PokerStars has revealed the dates for its World Championship of Online Poker, and players from Canada (excluding the ones residing in Ontario) can start making plans for the upcoming autumn. The popular WCOOP is set to kick off in September, and the 21st edition of the arguably largest online poker festival will run from Sep 4 — 28.
The exact schedule for this year’s WCOOP remains a secret, but most players already have a good idea of what to expect during its more than three weeks of electrifying tournament action. Large fields and extensive guarantees are mandatory.
Over the two decades it has been around, the series awarded in excess of one billion dollars in prizes, with the last year alone dishing out over $122 million.
What to Expect from WCOOP 2022?
The 2021 WCOOP was the biggest one in the operator’s history in terms of numbers, which was expected, given the whole pandemic situation and the fact people spent much more time in front of their computers, many of them (re)discovering their love for online poker.
It is hard to expect the 2022 WCOOP to enjoy the same success, so we may see smaller guarantees across the board. According to pokerfuse, the operator might scale things down a notch and reduce the overall guarantee from $100 million to around $80 million.
The staple events of the series will most certainly be on the schedule, including the $5200 Main Event and the $25,000 High Roller. Players can also expect a good variety of game formats featured in the tournaments, going beyond just Texas Hold 'em and Pot-Limit Omaha. Some newer variants that have picked up traction recently, such as Short Deck and Six Card Omaha, may also find their place on the upcoming schedule.
Will Changing Market Conditions Influence WCOOP Numbers?
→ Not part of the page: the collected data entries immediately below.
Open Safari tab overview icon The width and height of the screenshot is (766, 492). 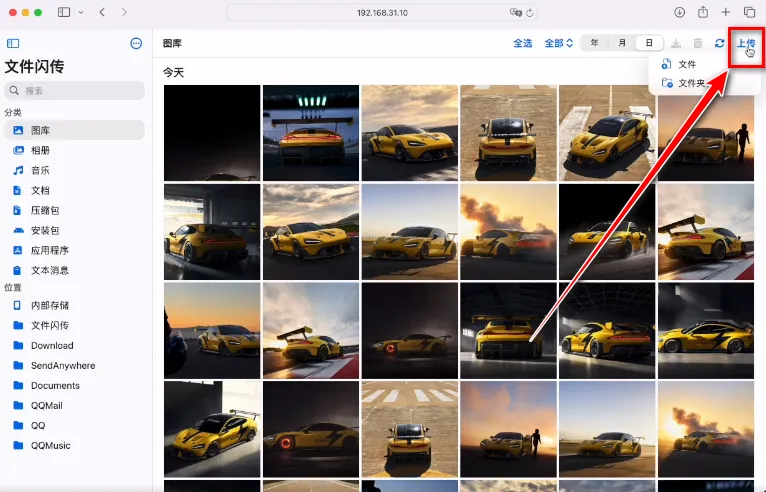pos(749,12)
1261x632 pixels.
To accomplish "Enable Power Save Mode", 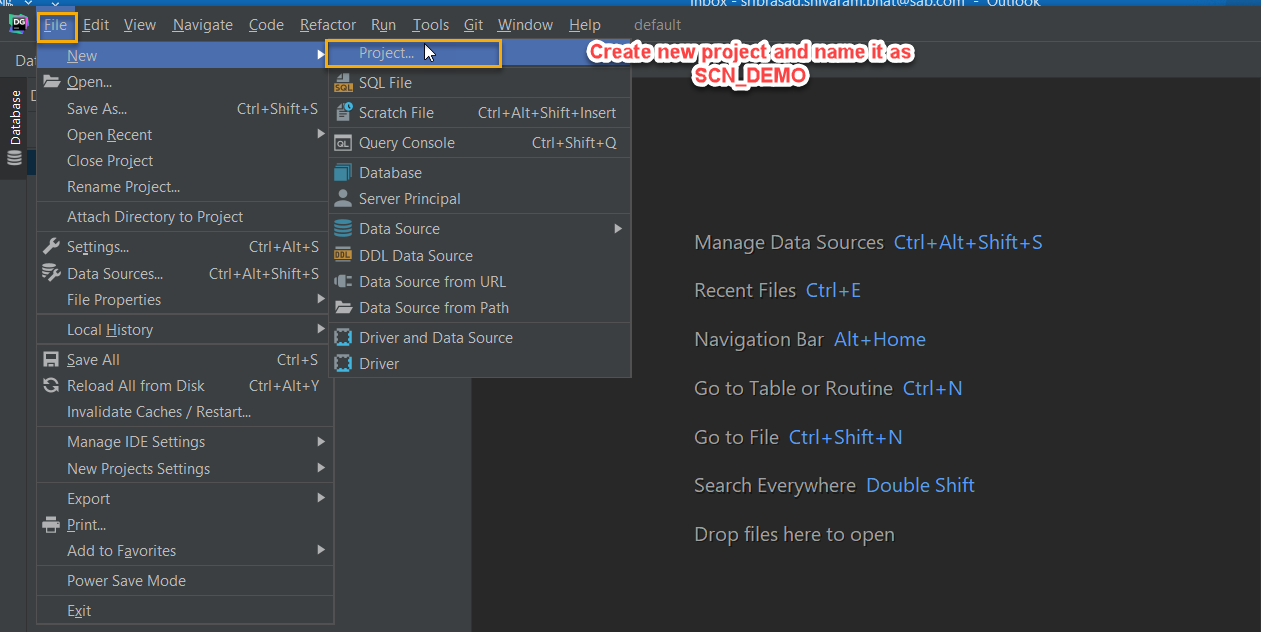I will [x=126, y=580].
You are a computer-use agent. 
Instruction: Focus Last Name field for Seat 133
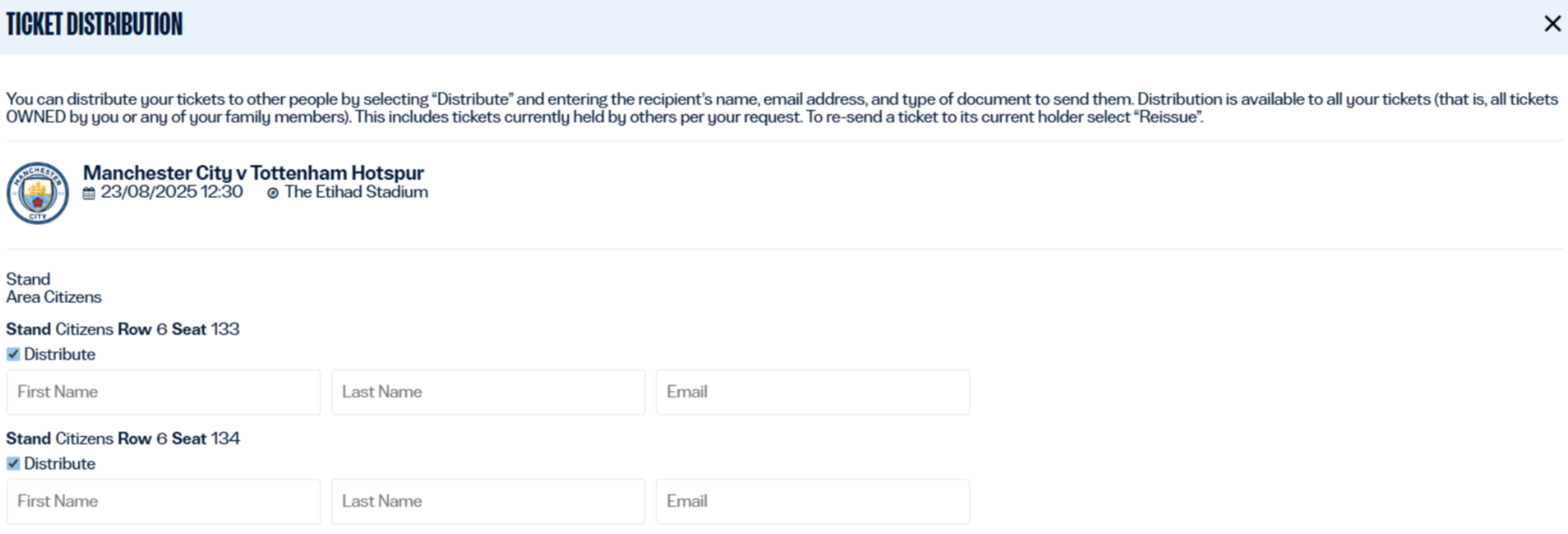click(x=488, y=392)
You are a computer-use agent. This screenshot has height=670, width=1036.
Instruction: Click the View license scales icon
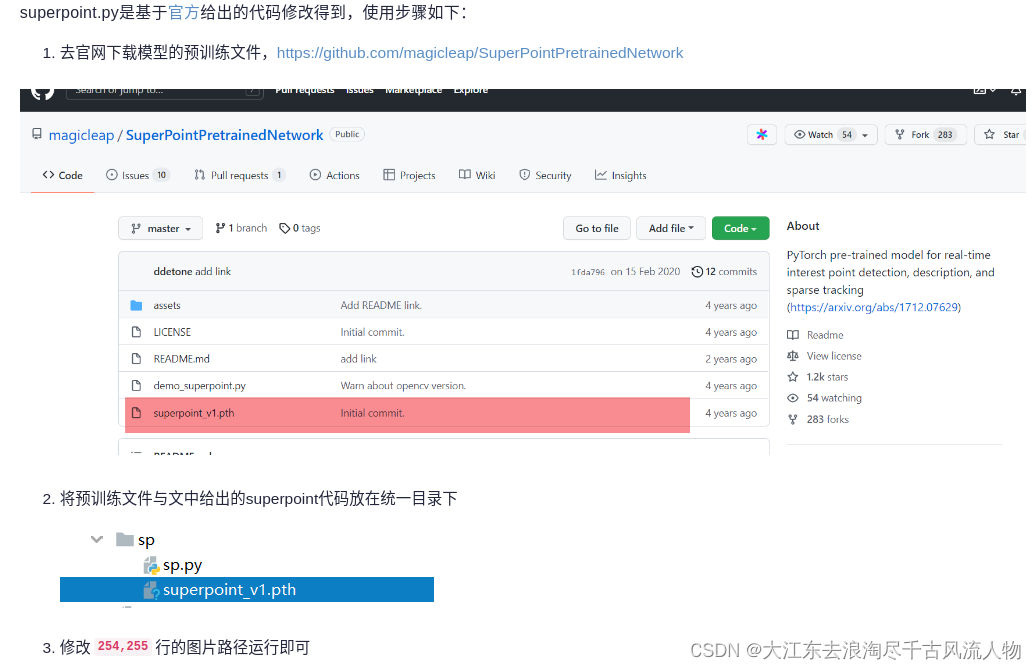(x=794, y=356)
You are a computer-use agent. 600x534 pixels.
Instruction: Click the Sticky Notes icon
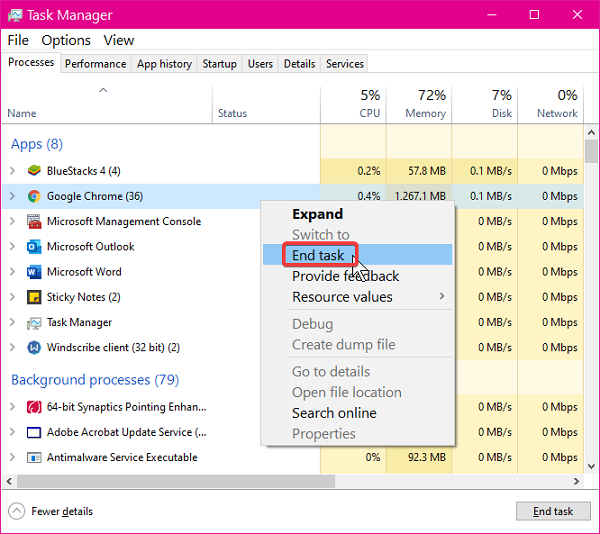click(x=35, y=297)
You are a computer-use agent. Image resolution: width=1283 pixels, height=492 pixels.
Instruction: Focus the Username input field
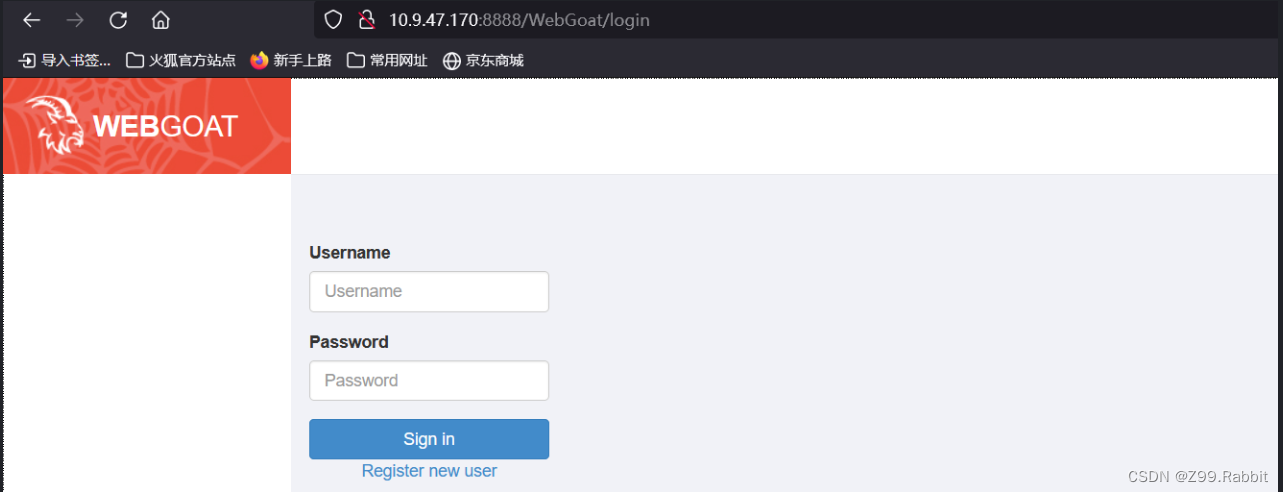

While it is safe to assume that the WCOOP will be one of the most significant online events of the year, PokerStars has to deal with recent changes that might influence the overall turnout. As many Canadian players know, the operator recently received an Ontario license to operate in the province’s newly regulated — and segregated — market, splitting Ontarians from the rest of the global pool.
Over the past few months, developments on the world scene also saw PokerStars exit Russia, one of the largest markets by far, and the lack of Russian players at the tables will undoubtedly show during upcoming WCOOP proceedings.
All of this could mean that some events will feature overlays, which is good news for players from other parts of Canada, who will be able to take advantage of the added value.
As for Ontarians, while they may not be able to play in the WCOOP, PokerStars Ontario has shown every desire to keep its players in the province happy, kicking things off with the inaugural Platinum Series. In addition to some nice overlays, Ontario players also had a chance to compete for a coveted Platinum Pass.
If the early series is any indication, players in the province can look forward to many more great tournaments in the future. While missing the WCOOP is not something most will be thrilled about, the operator seems intent on making up for it via smaller, Ontario-specific events.